Afogado em derrotas sucessivas no Congresso, Bolsonaro viu aparecerem nos dias seguintes ao Sete de Setembro candidatos a salva-vidas de seu governo, todos eles tubarões. Há cardumes do MDB, o partido de Temer, e do DEM, que planeja fundir-se ao PSL e tornar-se o maior partido do Congresso. O único que conseguiu nadar para perto de Bolsonaro foi Temer. Mas, depois do vídeo-imitação, é improvável que um jato da FAB volte a levar o ex-presidente para matar saudades de Brasília.

Melhor para o Arenão, a aliança de partidos fisiológicos que arrematou os contratos de locação do Palácio do Planalto e de concessão do Orçamento da União. A eles (PP e PL à frente), Bolsonaro terá, mais uma vez, que recorrer quando precisar apagar os incêndios periódicos que provoca na Praça dos Três Poderes. Para disfarçar o golpe com que sonha, Bolsonaro dificilmente voltará a recorrer a antigos frequentadores do Massimo. Pelo menos não àqueles que publicam vídeos no Instagram.

O Massimo era um dos raríssimos lugares onde um repórter de política corria o risco de esbarrar com seu patrão enquanto lavava as mãos no banheiro do restaurante. O encontro acidental deixava o jornalista preocupado com o que o dono do jornal deveria estar se perguntando: “Será que estou pagando a conta dele?”, ou “Ele ganha um salário que lhe permite comer aqui?”. A resposta à primeira pergunta era “sim”, já que à segunda era “não”.
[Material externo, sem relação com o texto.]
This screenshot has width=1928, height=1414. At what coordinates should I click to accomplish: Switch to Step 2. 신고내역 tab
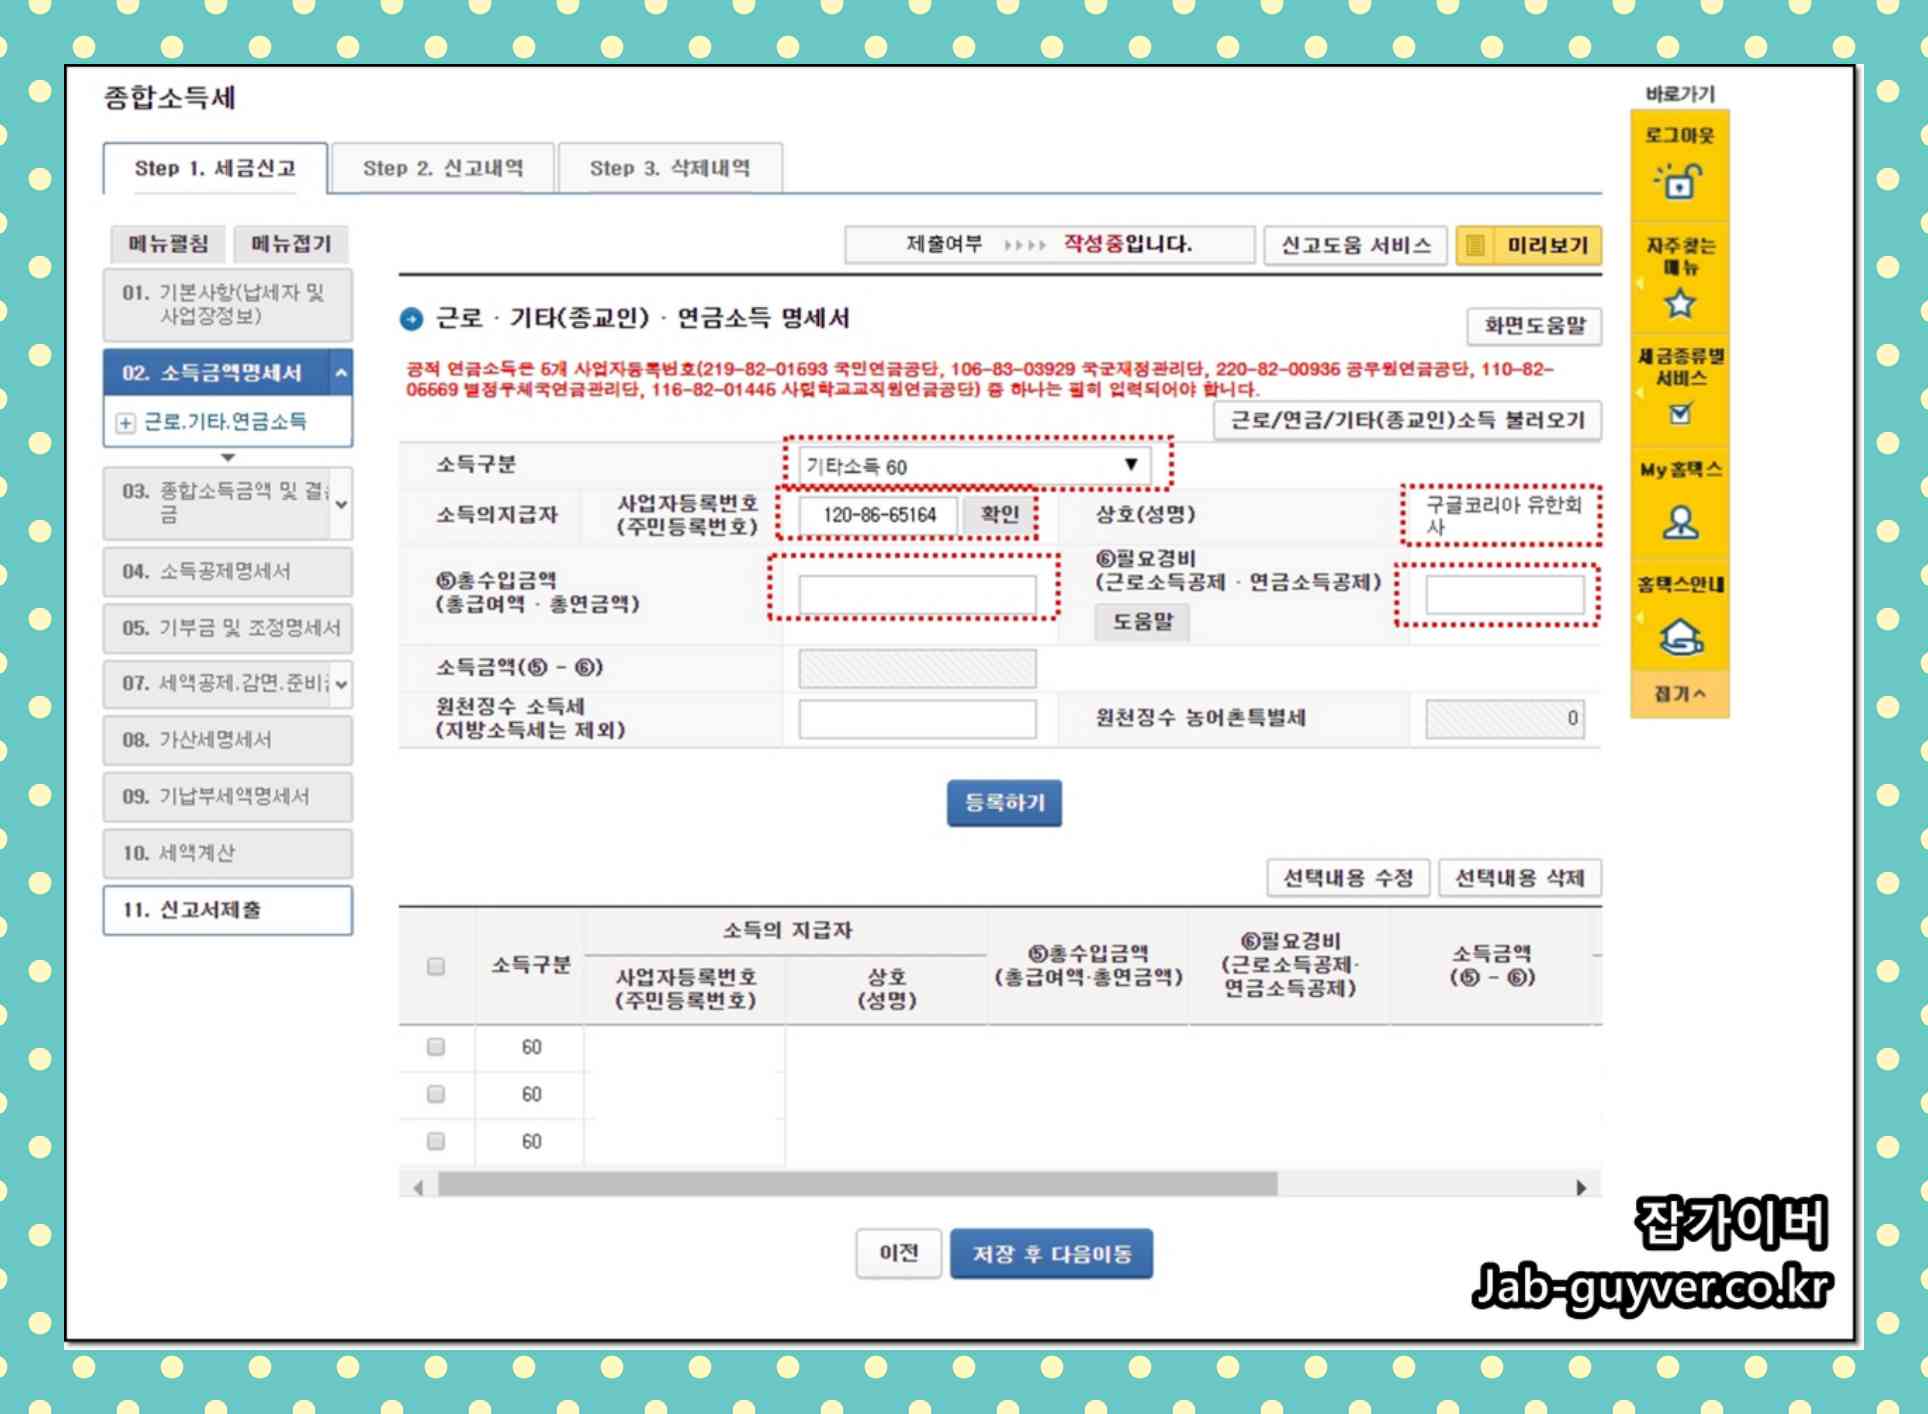[442, 168]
Instalado no andar térreo de um flat na Alameda Santos, junto aos escritórios de multinacionais da Avenida Paulista e não longe das mansões do Jardim Europa, o Massimo foi, durante boa parte dos 37 anos de sua existência, o ponto de encontro de quem mandava. Quando ainda ditava o preço da prata no mundo, Naji Nahas tinha mesa fixa, junto à vidraça lateral, bem no meio do salão espaçoso e de pé-direito duplo. Delfim Netto costumava sentar-se mais ao fundo, na mesa 12, cuja visão desde a entrada era obstruída pelas floreiras que dividiam o ambiente e davam privacidade aos clientes mais discretos. Esses clientes podiam ser presidentes como Fernando Henrique Cardoso e José Sarney, ou eminências pardas como Antonio Carlos Magalhães e Ulysses Guimarães. 

No cardápio, massas e carnes. Nas paredes, trompe-l’oeils que simulavam uma vila italiana. No serviço, mais de um garçom por mesa, cada um deles treinado para adivinhar os desejos dos clientes e, não raro, se adiantar a eles. Na hora de pagar, nada de cartão de crédito. Os habitués assinavam a conta e acertavam a fatura no final do mês. 

Se o senador Flávio Bolsonaro tivesse frequentado o Massimo, por certo teria preferido pagar em dinheiro vivo. Mas isso nunca aconteceu. Fiéis à fama de outsiders, os Bolsonaros jamais foram vistos por lá. O Massimo fechou em 2013. Com ele, aposentou-se um jeito de fazer política, mesmo que nem todos os aposentados tenham se dado conta da aposentadoria.